Complex infections result from multiple mosquito bites (superinfection) and/or from a single mosquito bite (co-transmission). Recombination between genetically distinct malaria parasites can occur after a mosquito feeds on a host with a complex infection; otherwise, reproduction occurs by selfing. Genomic data may be used to observe loci that share the same allele (identical by state (IBS)) and to infer loci that are descended from a recent common ancestor (identical by descent (IBD)). a | High transmission, showing three mosquitoes, each infected with parasites from a single lineage, founding interrelated complex infections in two individuals through superinfection. Gametocytes that develop within these complex infections are imbibed by mosquitoes in which they subsequently recombine. Two illustrative scenarios are shown: one in which both selfing and outcrossing occurs, another in which only outcrossing occurs. These mosquitoes founded intra- and interrelated complex infections in two subsequent individuals, this time through co-transmission. b | Low transmission, showing the clonal propagation of two distinct but related parasite genomic sequences following selfing in the mosquito. Each circle represents one or more parasites that share the same genomic sequence.
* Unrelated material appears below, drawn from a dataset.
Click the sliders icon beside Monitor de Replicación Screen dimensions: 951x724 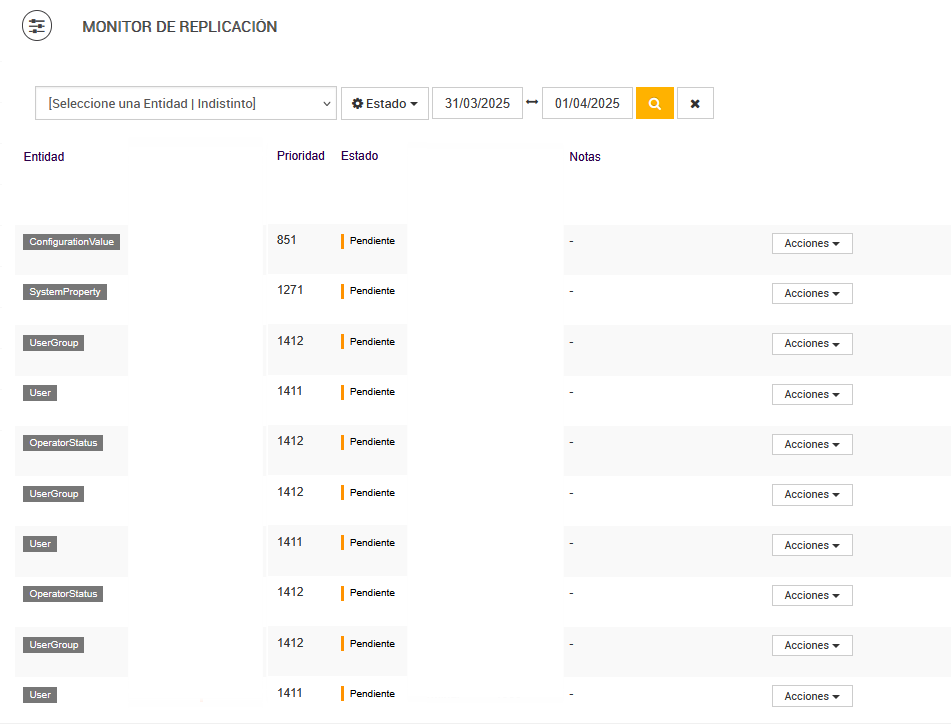click(x=37, y=27)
Different circles represent distinct genomic sequences; different colours represent different genetic lineages.

Fig. 5. The decline of identity by descent over time in outbred and inbred populations.
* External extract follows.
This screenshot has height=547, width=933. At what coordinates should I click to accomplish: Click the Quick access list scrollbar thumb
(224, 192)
An illustrative example of how recombination over successive generations breaks down chromosomal segments of identity by descent (identical by descent (IBD) segments) and decreases relatedness (probability of IBD). IBD segments, used in various applications including selection detection, require whole-genome sequencing (WGS) data to estimate, whereas relatedness values, used in applications including population connectivity characterization, do not require WGS data to estimate. The top three panels show the breakdown of IBD segments over generations when a mosquito or parasite from one population migrates into mosquitoes or parasites from another population. Vertical bars represent chromosomal genomic sequence of an individual (mosquito or parasite) sampled in the receiving population. IBD between the original migrant and the sampled individual is represented by coloured fill. Light grey represents sequence that is not IBD. Generation zero represents a comparison between the original migrant and itself. Thereafter, we show IBD between the migrant and its closest relative. Segments of IBD break down over successive generations; breakdown depends on the opportunity for outcrossing, which is limited in inbred populations, especially parasite populations, because parasites intermittently self. For each of the situations described in the top three panels, the bottom panel shows the corresponding decrease in relatedness.

Fig. 6. Measuring population connectivity using relatedness versus allele frequency variation.
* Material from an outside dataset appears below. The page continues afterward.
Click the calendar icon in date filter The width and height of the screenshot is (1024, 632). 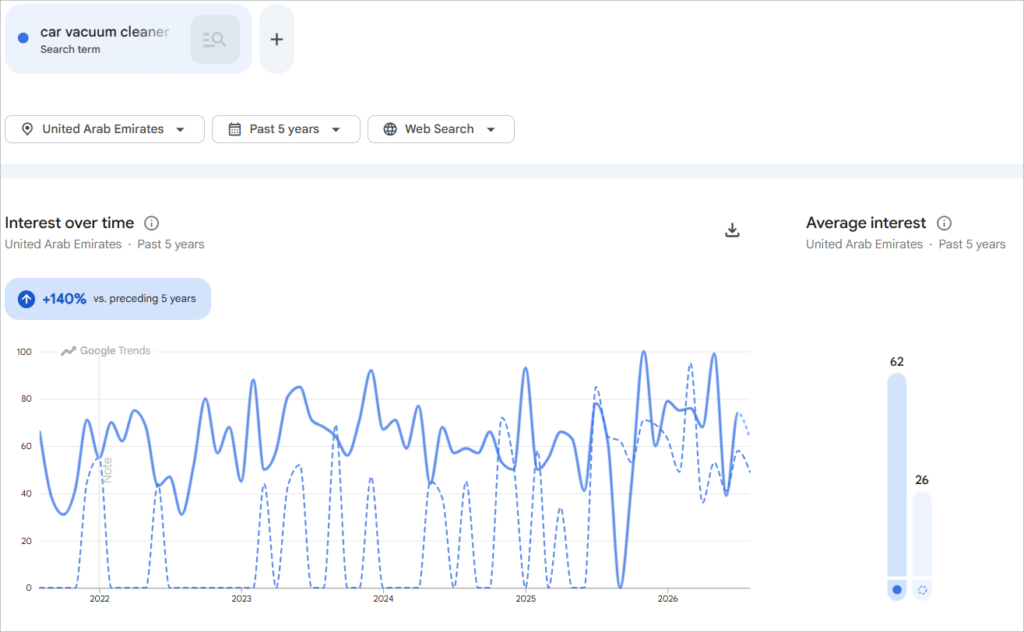point(234,129)
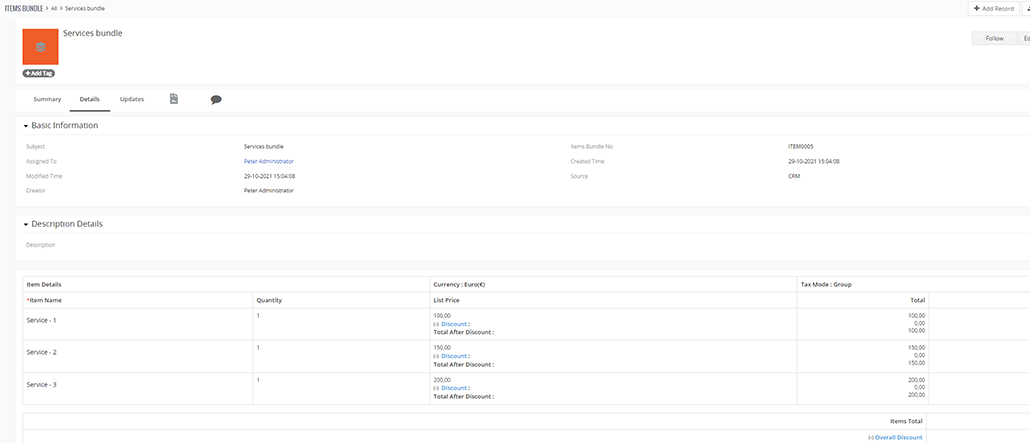Open the comments speech bubble tab
This screenshot has width=1030, height=443.
pyautogui.click(x=216, y=100)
An illustrative example of how relatedness, a measure of the probability of identitical by descent (IBD), may reveal connectivity between populations of mosquitoes on a timescale more relevant for epidemiological applications than allele frequency variation, using genetic differentiation, the fixation index (F_ST), as an example measure of allele frequency variation. Rows represent distinct mosquito populations. Mosquitoes represent individuals sampled, coloured by their dominant lineage, and edge connections indicate high relatedness and therefore high probability of IBD between pairs of mosquitoes across populations. Populations with a higher degree of connectivity are liable to share more highly related edges. Variability in relatedness between populations may occur with or without appreciable inter-population variation in the allele frequency of genotyped markers. Allele frequencies are indicated by histograms, with vertical axes depicting allele frequencies and horizontal axes depicting markers. F_ST describes variation in allele frequency between populations, with poorly connected populations expected to exhibit more vicariant allele frequencies. Genetic drift, migration and/or selection generally take much more time to shift minor allele frequencies among isolated populations relative to recombination, which is expected to rapidly deplete relatedness providing that the rate of outcrossing is sufficiently high.